### Problem requirements
Could you update these lines so that every "Image resolution" reads "Image size" instead, leaving everything else unchanged?

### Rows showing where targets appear

☆ ☆ ☆ ☆

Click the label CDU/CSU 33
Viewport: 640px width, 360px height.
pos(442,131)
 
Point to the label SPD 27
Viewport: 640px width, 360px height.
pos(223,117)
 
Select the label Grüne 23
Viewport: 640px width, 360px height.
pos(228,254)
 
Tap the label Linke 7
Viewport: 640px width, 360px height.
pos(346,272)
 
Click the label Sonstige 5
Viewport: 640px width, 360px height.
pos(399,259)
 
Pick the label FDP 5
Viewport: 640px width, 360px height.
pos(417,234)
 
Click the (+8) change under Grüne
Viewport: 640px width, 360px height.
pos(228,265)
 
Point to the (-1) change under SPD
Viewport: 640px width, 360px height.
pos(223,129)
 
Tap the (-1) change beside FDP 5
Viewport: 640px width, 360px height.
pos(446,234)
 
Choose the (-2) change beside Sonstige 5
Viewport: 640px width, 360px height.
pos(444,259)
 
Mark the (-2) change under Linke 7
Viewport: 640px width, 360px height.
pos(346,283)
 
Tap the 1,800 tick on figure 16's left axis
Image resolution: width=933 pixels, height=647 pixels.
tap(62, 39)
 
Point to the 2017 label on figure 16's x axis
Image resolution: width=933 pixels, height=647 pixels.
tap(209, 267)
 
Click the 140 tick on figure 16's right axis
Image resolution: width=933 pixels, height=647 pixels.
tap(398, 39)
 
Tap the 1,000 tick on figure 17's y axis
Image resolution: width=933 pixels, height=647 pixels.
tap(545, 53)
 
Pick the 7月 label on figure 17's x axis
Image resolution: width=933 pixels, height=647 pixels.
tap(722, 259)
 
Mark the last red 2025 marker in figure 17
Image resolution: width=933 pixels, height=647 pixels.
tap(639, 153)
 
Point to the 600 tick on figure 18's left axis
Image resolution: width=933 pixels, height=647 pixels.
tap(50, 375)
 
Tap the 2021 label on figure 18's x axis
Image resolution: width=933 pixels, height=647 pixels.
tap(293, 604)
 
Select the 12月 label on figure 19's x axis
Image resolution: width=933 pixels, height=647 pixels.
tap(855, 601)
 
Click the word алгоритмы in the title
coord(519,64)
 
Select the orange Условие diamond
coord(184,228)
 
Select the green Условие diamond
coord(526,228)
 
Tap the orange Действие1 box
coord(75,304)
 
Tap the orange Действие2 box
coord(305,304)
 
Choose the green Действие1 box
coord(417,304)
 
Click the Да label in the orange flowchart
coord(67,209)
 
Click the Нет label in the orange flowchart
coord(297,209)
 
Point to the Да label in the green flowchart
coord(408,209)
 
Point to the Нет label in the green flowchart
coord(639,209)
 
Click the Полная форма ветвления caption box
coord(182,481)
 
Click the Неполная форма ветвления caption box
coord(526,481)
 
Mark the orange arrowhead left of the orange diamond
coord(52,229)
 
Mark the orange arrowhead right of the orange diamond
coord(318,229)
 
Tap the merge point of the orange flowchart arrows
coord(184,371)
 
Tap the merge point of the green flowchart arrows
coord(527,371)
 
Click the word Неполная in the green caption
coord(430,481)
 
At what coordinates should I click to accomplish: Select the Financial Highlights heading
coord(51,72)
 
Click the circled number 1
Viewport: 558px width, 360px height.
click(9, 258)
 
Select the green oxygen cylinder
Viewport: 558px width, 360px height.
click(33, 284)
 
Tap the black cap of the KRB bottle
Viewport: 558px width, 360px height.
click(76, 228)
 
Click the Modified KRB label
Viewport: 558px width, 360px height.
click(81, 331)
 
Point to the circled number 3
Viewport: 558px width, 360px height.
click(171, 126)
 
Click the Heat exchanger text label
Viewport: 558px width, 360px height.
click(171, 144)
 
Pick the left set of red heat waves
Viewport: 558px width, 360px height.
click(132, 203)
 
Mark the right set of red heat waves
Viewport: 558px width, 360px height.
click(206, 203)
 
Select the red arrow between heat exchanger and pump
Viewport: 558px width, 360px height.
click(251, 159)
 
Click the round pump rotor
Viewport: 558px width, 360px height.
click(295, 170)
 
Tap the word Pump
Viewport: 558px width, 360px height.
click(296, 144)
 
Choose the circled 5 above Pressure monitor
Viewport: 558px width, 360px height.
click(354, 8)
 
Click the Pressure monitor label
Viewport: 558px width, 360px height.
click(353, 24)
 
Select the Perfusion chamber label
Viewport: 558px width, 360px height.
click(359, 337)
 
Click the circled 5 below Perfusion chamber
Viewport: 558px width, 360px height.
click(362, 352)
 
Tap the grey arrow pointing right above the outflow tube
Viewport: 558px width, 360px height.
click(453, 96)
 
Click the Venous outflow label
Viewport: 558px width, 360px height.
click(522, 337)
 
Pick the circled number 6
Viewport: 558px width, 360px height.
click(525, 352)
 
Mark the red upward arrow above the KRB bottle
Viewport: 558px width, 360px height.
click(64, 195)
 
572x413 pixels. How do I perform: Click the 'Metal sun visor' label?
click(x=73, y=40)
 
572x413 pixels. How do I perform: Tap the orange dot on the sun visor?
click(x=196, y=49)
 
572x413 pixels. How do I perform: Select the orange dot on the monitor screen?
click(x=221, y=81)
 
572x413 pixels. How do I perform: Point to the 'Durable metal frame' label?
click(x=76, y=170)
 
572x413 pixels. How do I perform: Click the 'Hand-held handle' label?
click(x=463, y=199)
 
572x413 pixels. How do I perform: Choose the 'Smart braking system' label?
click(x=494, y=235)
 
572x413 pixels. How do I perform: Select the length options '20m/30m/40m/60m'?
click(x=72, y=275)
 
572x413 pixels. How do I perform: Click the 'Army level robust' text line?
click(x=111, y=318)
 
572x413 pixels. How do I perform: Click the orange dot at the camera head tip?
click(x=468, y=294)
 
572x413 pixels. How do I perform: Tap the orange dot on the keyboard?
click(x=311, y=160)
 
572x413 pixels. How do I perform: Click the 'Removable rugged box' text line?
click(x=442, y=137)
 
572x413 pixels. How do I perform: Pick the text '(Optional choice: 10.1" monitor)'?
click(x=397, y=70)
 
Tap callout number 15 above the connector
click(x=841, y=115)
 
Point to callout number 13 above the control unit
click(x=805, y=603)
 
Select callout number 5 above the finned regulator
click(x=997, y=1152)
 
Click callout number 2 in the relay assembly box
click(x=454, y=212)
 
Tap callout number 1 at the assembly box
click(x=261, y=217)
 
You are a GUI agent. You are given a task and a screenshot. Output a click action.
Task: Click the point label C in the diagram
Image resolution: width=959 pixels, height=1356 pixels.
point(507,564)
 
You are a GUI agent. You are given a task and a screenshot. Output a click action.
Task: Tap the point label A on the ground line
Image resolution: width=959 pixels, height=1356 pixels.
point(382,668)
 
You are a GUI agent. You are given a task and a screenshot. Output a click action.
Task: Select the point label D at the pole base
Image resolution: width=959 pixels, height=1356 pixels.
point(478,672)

☆ ☆ ☆ ☆

### Task answer
Click the label CDU/CSU 33
Viewport: 640px width, 360px height.
pos(442,131)
 
Point to the label SPD 27
Viewport: 640px width, 360px height.
pos(223,117)
 
Select the label Grüne 23
Viewport: 640px width, 360px height.
pos(228,254)
 
Tap the label Linke 7
Viewport: 640px width, 360px height.
pos(346,272)
 
Click the label Sonstige 5
Viewport: 640px width, 360px height.
pos(399,259)
 
Pick the label FDP 5
Viewport: 640px width, 360px height.
pos(417,234)
 
Click the (+8) change under Grüne
Viewport: 640px width, 360px height.
pos(228,265)
 
Point to the (-1) change under SPD
Viewport: 640px width, 360px height.
pos(223,129)
 
Tap the (-1) change beside FDP 5
Viewport: 640px width, 360px height.
pos(446,234)
 
Choose the (-2) change beside Sonstige 5
Viewport: 640px width, 360px height.
pos(444,259)
 
Mark the (-2) change under Linke 7
Viewport: 640px width, 360px height.
pos(346,283)
 
Tap the 1,800 tick on figure 16's left axis
Image size: width=933 pixels, height=647 pixels.
tap(62, 39)
 
Point to the 2017 label on figure 16's x axis
Image size: width=933 pixels, height=647 pixels.
tap(209, 267)
 
Click the 140 tick on figure 16's right axis
Image size: width=933 pixels, height=647 pixels.
tap(398, 39)
 
Tap the 1,000 tick on figure 17's y axis
Image size: width=933 pixels, height=647 pixels.
tap(545, 53)
 
Pick the 7月 label on figure 17's x axis
Image size: width=933 pixels, height=647 pixels.
tap(722, 259)
 
Mark the last red 2025 marker in figure 17
Image size: width=933 pixels, height=647 pixels.
tap(639, 153)
 
Point to the 600 tick on figure 18's left axis
Image size: width=933 pixels, height=647 pixels.
tap(50, 375)
 
Tap the 2021 label on figure 18's x axis
Image size: width=933 pixels, height=647 pixels.
tap(293, 604)
 
Select the 12月 label on figure 19's x axis
Image size: width=933 pixels, height=647 pixels.
tap(855, 601)
 
Click the word алгоритмы in the title
coord(519,64)
 
Select the orange Условие diamond
coord(184,228)
 
Select the green Условие diamond
coord(526,228)
 
Tap the orange Действие1 box
coord(75,304)
 
Tap the orange Действие2 box
coord(305,304)
 
Choose the green Действие1 box
coord(417,304)
 
Click the Да label in the orange flowchart
coord(67,209)
 
Click the Нет label in the orange flowchart
coord(297,209)
 
Point to the Да label in the green flowchart
coord(408,209)
 
Point to the Нет label in the green flowchart
coord(639,209)
 
Click the Полная форма ветвления caption box
coord(182,481)
 
Click the Неполная форма ветвления caption box
coord(526,481)
 
Mark the orange arrowhead left of the orange diamond
coord(52,229)
 
Mark the orange arrowhead right of the orange diamond
coord(318,229)
 
Tap the merge point of the orange flowchart arrows
coord(184,371)
 
Tap the merge point of the green flowchart arrows
coord(527,371)
 
Click the word Неполная in the green caption
coord(430,481)
 
At what coordinates should I click to accomplish: Select the Financial Highlights heading
coord(51,72)
 
Click the circled number 1
Viewport: 558px width, 360px height.
click(9, 258)
 
Select the green oxygen cylinder
Viewport: 558px width, 360px height.
click(33, 284)
 
Tap the black cap of the KRB bottle
Viewport: 558px width, 360px height.
click(76, 228)
 
Click the Modified KRB label
Viewport: 558px width, 360px height.
click(81, 331)
 
Point to the circled number 3
Viewport: 558px width, 360px height.
click(171, 126)
 
Click the Heat exchanger text label
Viewport: 558px width, 360px height.
click(171, 144)
 
Pick the left set of red heat waves
Viewport: 558px width, 360px height.
click(132, 203)
 
Mark the right set of red heat waves
Viewport: 558px width, 360px height.
click(206, 203)
 
Select the red arrow between heat exchanger and pump
Viewport: 558px width, 360px height.
click(251, 159)
 
Click the round pump rotor
Viewport: 558px width, 360px height.
click(295, 170)
 
Tap the word Pump
Viewport: 558px width, 360px height.
click(296, 144)
 
Choose the circled 5 above Pressure monitor
Viewport: 558px width, 360px height.
click(354, 8)
 
Click the Pressure monitor label
Viewport: 558px width, 360px height.
click(353, 24)
 
Select the Perfusion chamber label
Viewport: 558px width, 360px height.
click(359, 337)
 
Click the circled 5 below Perfusion chamber
Viewport: 558px width, 360px height.
click(362, 352)
 
Tap the grey arrow pointing right above the outflow tube
Viewport: 558px width, 360px height.
click(453, 96)
 
Click the Venous outflow label
Viewport: 558px width, 360px height.
click(522, 337)
 
Pick the circled number 6
Viewport: 558px width, 360px height.
click(525, 352)
 
Mark the red upward arrow above the KRB bottle
Viewport: 558px width, 360px height.
click(64, 195)
 
572x413 pixels. How do I perform: Click the 'Metal sun visor' label?
click(x=73, y=40)
 
572x413 pixels. How do I perform: Tap the orange dot on the sun visor?
click(x=196, y=49)
 
572x413 pixels. How do I perform: Select the orange dot on the monitor screen?
click(x=221, y=81)
 
572x413 pixels. How do I perform: Point to the 'Durable metal frame' label?
click(x=76, y=170)
 
572x413 pixels. How do I perform: Click the 'Hand-held handle' label?
click(x=463, y=199)
 
572x413 pixels. How do I perform: Choose the 'Smart braking system' label?
click(x=494, y=235)
 
572x413 pixels. How do I perform: Select the length options '20m/30m/40m/60m'?
click(x=72, y=275)
 
572x413 pixels. How do I perform: Click the 'Army level robust' text line?
click(x=111, y=318)
 
572x413 pixels. How do I perform: Click the orange dot at the camera head tip?
click(x=468, y=294)
 
572x413 pixels. How do I perform: Tap the orange dot on the keyboard?
click(x=311, y=160)
 
572x413 pixels. How do I perform: Click the 'Removable rugged box' text line?
click(x=442, y=137)
 
572x413 pixels. How do I perform: Pick the text '(Optional choice: 10.1" monitor)'?
click(x=397, y=70)
 
Tap callout number 15 above the connector
click(x=841, y=115)
 
Point to callout number 13 above the control unit
click(x=805, y=603)
 
Select callout number 5 above the finned regulator
click(x=997, y=1152)
 
Click callout number 2 in the relay assembly box
click(x=454, y=212)
 
Tap callout number 1 at the assembly box
click(x=261, y=217)
 
You are a GUI agent. You are given a task and a screenshot. Output a click action.
Task: Click the point label C in the diagram
Image size: width=959 pixels, height=1356 pixels.
point(507,564)
 
You are a GUI agent. You are given a task and a screenshot. Output a click action.
Task: Tap the point label A on the ground line
Image size: width=959 pixels, height=1356 pixels.
point(382,668)
 
You are a GUI agent. You are given a task and a screenshot. Output a click action.
Task: Select the point label D at the pole base
Image size: width=959 pixels, height=1356 pixels.
point(478,672)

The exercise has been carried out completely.